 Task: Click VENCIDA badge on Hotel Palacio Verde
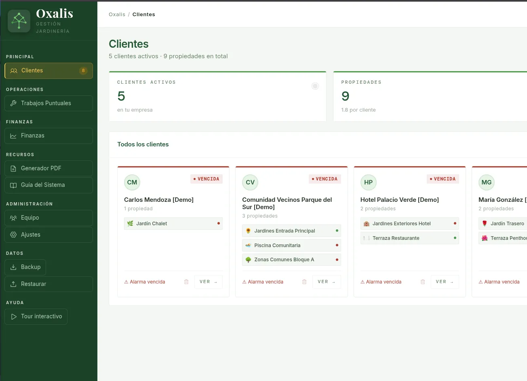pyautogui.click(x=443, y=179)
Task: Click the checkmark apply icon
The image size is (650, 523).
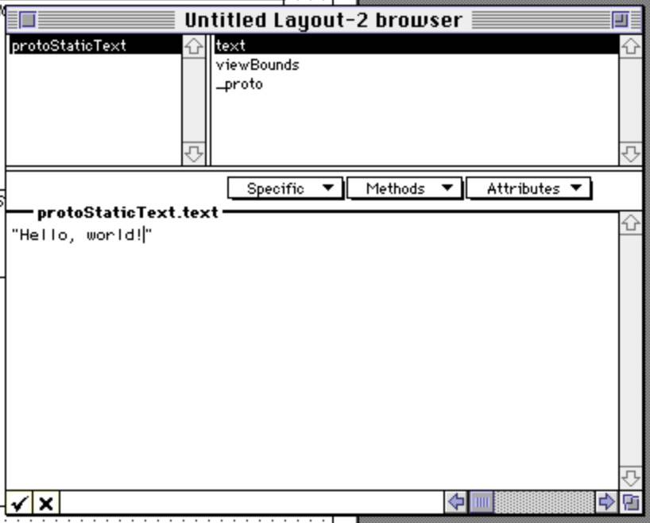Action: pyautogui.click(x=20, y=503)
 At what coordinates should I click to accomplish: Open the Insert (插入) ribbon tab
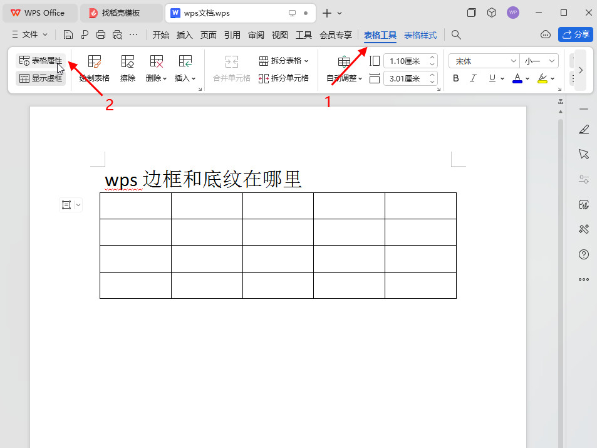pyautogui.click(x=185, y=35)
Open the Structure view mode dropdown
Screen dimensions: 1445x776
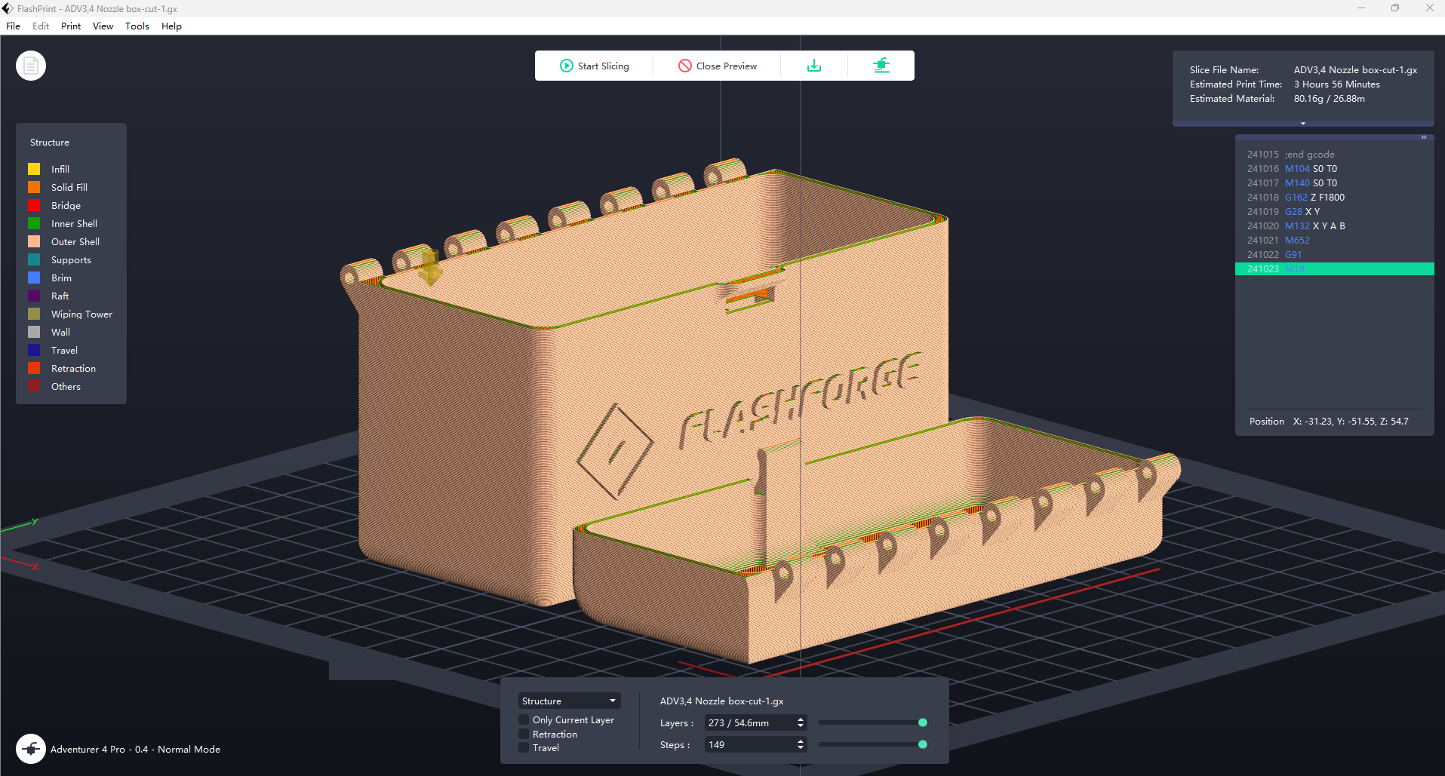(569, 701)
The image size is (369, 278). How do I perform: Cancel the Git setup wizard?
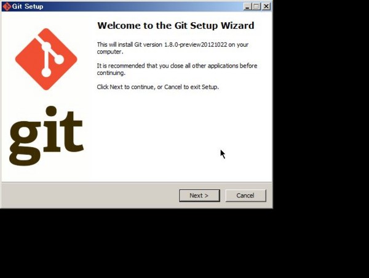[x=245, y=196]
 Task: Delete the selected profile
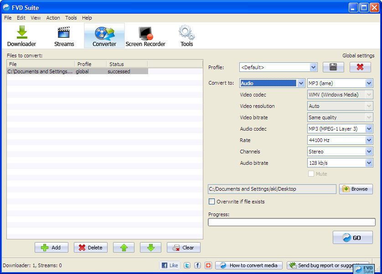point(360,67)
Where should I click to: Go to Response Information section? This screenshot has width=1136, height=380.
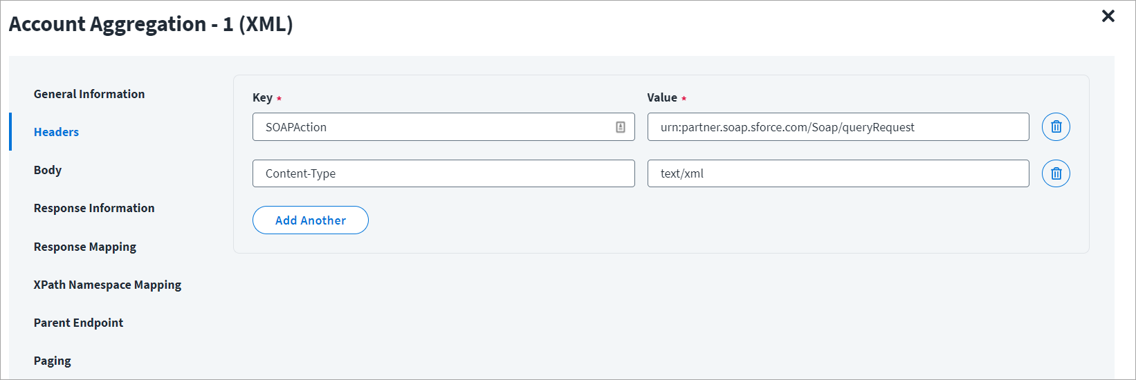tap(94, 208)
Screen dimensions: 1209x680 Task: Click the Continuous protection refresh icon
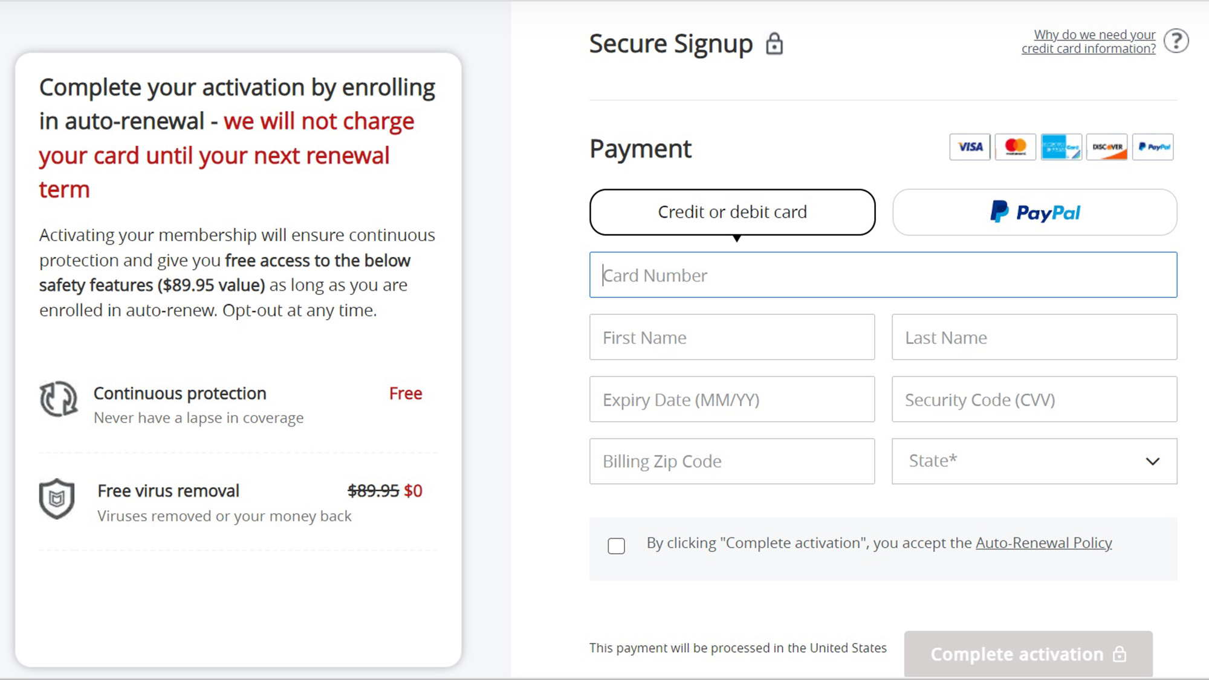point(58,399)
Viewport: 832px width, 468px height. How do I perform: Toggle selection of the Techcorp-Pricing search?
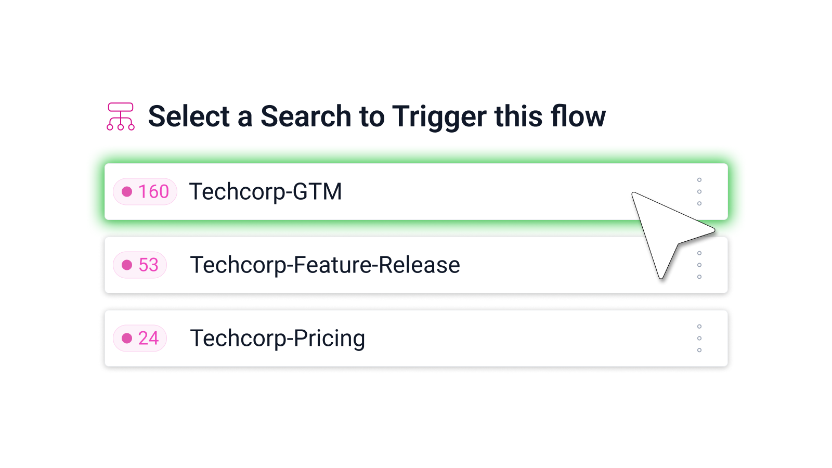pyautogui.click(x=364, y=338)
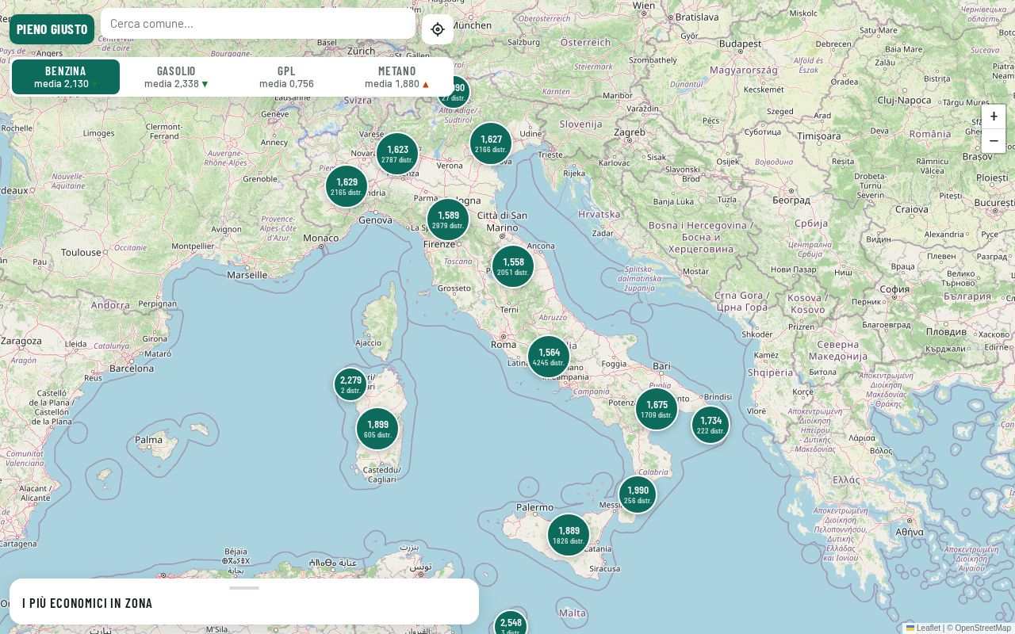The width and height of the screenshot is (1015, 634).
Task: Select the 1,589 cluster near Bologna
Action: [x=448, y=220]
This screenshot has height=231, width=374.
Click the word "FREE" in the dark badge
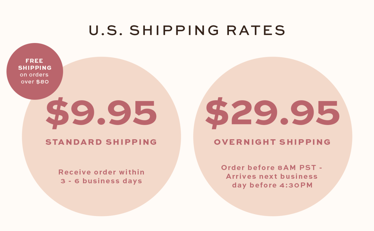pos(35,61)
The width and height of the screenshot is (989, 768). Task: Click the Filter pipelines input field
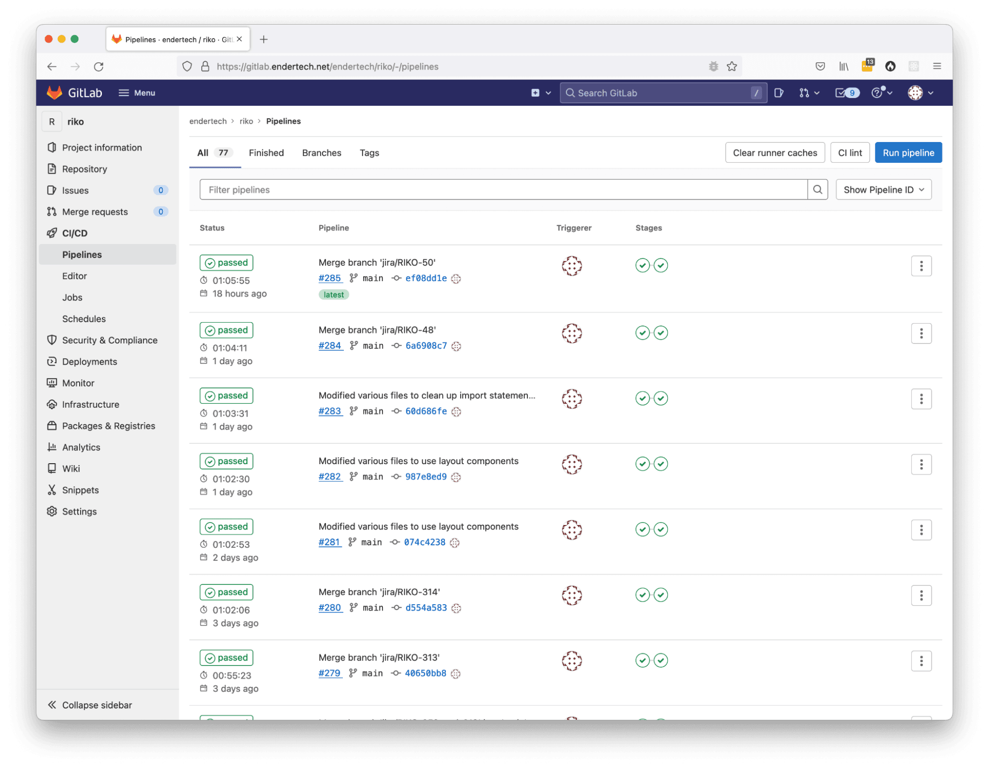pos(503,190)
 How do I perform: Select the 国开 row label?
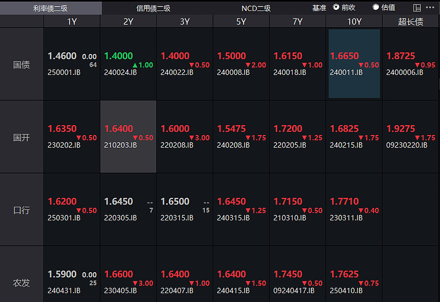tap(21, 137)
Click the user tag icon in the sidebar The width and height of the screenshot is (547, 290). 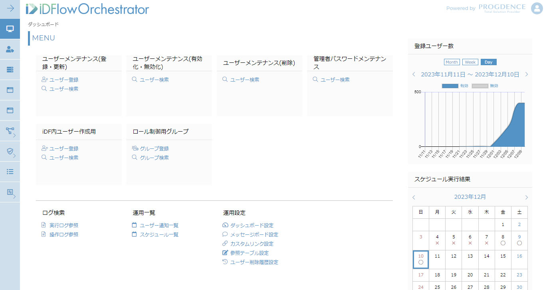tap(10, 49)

::::::::

課題の指示: 上の行から、文字列「perform」を含む行をすべて集めて書き写してください。大文字と小文字は区別する。

課題の解答:
The image size is (369, 278). How do I perform: Cancel the Git setup wizard?
Viewport: 832px width, 468px height. How do I perform: Toggle selection of the Techcorp-Pricing search?
 How do I perform: Select the 国开 row label?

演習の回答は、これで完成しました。